The cornerstone of commercial agriculture
in western Canada was the quarter-section homestead.
The Dominion Lands Act (1872), and its later amendments,
set out the conditions under which the head of
a family or a single male, 21 years or older (later
18 years), would be eligible for a free quarter-section
grant. Until 1889, homesteaders could also
"pre-empt" - that is, purchase an adjacent
quarter-section homestead at a guaranteed low
price when they received title to their free grant.
In an effort to avoid private speculation (corporate
speculation by the Hudson's
Bay Company, the railways, and the government
itself was allowed to proceed unchecked), the
Dominion Lands Act required a potential farmer
to "improve" his homestead before the
Crown would award a Land Patent on the grant.
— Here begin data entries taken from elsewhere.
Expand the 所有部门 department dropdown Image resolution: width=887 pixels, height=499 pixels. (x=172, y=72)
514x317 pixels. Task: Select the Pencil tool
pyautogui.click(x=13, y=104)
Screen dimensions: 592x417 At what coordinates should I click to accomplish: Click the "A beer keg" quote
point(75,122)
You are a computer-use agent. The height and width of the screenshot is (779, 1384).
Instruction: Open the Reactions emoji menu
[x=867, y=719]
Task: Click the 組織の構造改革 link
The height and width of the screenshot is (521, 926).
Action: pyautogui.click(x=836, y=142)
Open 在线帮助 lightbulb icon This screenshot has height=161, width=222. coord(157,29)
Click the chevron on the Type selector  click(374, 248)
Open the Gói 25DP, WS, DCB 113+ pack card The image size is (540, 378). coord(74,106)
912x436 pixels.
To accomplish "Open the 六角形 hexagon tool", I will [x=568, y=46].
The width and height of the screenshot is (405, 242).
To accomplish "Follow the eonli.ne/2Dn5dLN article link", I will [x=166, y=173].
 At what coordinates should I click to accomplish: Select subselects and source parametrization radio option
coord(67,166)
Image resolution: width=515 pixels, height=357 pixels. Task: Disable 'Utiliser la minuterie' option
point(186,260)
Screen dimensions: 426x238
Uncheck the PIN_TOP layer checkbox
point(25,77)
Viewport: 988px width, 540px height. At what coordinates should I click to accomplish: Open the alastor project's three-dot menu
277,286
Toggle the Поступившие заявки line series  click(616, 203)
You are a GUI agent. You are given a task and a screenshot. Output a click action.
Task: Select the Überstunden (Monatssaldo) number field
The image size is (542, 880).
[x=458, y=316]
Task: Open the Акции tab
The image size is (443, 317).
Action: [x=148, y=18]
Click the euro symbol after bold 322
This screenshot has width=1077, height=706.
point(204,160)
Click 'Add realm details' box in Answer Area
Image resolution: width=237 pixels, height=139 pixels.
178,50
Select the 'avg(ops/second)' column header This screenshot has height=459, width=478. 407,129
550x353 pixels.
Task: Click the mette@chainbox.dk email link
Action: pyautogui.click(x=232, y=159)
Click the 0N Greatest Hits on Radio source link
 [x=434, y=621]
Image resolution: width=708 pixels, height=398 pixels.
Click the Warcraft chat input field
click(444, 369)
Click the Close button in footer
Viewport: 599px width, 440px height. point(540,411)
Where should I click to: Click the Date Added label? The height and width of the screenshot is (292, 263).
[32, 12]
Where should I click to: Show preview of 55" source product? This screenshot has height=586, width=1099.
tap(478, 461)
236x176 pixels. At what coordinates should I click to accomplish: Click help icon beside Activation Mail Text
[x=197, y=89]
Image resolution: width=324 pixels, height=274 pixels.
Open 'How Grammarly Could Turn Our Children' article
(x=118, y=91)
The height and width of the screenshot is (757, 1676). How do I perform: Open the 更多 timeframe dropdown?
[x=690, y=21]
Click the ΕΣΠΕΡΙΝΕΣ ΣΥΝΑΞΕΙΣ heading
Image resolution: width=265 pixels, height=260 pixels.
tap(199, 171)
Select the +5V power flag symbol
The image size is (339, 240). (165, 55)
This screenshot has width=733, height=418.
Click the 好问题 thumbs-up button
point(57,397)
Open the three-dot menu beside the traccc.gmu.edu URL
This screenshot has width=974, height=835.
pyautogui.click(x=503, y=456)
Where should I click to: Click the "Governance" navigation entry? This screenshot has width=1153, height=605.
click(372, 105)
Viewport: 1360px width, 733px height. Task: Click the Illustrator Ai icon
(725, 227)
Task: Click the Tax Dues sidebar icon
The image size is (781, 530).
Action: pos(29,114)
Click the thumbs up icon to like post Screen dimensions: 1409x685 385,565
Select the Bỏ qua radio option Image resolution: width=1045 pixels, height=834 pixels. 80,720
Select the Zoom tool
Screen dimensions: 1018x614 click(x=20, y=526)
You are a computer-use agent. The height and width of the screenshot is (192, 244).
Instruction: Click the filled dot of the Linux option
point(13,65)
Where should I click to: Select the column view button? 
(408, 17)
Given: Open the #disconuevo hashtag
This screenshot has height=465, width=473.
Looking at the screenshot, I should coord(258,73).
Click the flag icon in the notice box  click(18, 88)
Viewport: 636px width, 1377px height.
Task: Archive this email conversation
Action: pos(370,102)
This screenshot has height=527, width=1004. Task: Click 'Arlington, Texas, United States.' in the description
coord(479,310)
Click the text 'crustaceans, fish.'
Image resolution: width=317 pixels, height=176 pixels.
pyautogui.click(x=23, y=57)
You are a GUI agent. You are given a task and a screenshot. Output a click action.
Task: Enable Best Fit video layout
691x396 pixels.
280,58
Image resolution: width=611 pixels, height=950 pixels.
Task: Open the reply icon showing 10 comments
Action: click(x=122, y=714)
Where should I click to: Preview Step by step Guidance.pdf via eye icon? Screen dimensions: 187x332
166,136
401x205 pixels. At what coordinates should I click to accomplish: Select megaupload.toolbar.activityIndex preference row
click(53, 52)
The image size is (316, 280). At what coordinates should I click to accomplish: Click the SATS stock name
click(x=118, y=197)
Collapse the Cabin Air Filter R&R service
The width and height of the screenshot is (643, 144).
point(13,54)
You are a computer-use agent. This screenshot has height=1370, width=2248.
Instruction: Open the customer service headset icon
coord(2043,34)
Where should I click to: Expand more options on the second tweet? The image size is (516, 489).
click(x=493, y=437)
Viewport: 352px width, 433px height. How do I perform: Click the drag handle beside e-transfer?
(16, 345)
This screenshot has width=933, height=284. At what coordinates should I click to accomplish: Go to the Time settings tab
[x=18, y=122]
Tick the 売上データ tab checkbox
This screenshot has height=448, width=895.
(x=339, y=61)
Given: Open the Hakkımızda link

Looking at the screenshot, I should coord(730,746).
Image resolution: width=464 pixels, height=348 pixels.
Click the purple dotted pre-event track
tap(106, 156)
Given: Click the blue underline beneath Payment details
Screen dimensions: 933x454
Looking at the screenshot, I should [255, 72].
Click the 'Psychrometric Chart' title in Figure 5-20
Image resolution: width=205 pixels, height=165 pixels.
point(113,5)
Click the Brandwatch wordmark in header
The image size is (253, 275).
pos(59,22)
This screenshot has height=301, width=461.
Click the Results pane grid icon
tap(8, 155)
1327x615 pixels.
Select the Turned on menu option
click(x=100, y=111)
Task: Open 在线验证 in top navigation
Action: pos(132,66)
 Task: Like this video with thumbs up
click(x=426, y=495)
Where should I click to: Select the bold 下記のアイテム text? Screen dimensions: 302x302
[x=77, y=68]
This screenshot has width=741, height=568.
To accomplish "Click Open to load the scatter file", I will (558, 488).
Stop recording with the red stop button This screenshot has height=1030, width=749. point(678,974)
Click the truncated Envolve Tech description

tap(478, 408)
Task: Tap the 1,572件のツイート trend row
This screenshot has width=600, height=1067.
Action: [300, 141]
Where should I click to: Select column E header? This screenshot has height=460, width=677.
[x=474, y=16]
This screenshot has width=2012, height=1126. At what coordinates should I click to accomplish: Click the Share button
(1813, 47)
"Improvements" generally meant that
the applicant resided on the land for at least
a three-year period (and for at least six months
in each of those years), built a residence, and
broke (depending on the time period) from 15 to
50 acres of land and planted another 10 to 30
acres of crops.
Not all western lands were reserved for agriculture.
In 1881, an amendment to the Dominion Lands Act
allowed the federal government to lease large
blocks of land for ranching purposes. The leases
were generally awarded for a 21-year period at
an annual fee of one cent per acre. Some of the
lease holdings of western cattle barons were incredibly
large; Senator Matthew
Cochrane's ranch in southwestern Alberta,
for example, encompassed 367,000 acres (144,000
To induce new homesteaders from Europe, the federal
government introduced the concept of block settlement
by ethnic groups. This policy allowed entire communities
to leave their ancestral homes and move en masse
to the Prairie West where entire townships were
set aside for them. The federal government successfully
used this provision to attract Mennonites
from the Russian Ukraine, as well as Scandinavians,
Icelanders, Danes, Mormons, and Doukhobors.